We can never find ourselves as a means to an end because, without Christ, our hearts are deceptive, self-centered, and sin-stained (Jeremiah 17:9). Although God created us perfect, our current identity has continually deteriorated since we rebelled and separated ourselves from Him. Without Christ, there exists a disconnect between who we are today and how God designed us.

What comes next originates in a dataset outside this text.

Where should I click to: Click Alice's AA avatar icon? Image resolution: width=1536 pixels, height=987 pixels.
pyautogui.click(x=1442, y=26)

Should we look to how we currently exist as sin-stained people in a sin-stained world, or should we look toward the Person we were created to resemble, the Person the Holy Spirit continually shapes us to reflect, namely, Jesus Christ Himself? C.S. Lewis understood this reality: “Look for yourself, and you will find in the long run only hatred, loneliness, despair, rage, ruin, and decay. But look for Christ and you will find Him, and with Him everything else thrown in.”
When we can’t find ourselves, God says “I can and already have, so look to me for your identity, because you once were lost but now are found.” God is the only one who can tell us definitively who we are because He is the One who designed us, who truly knows and loves us, and who cleanses us to become more like Him. It’s a beautiful thing.
Matthew 10:39 (MSG) “If your first concern is to look after yourself, you’ll never find yourself. But if you forget about yourself and look to me, you’ll find both yourself and me.”
Finding and knowing God is the only way to truly find and know yourself. If your identity is the lock, your God is the key. The secret is ours, and so is the choice… Let’s stop looking inward. Let’s start looking upward.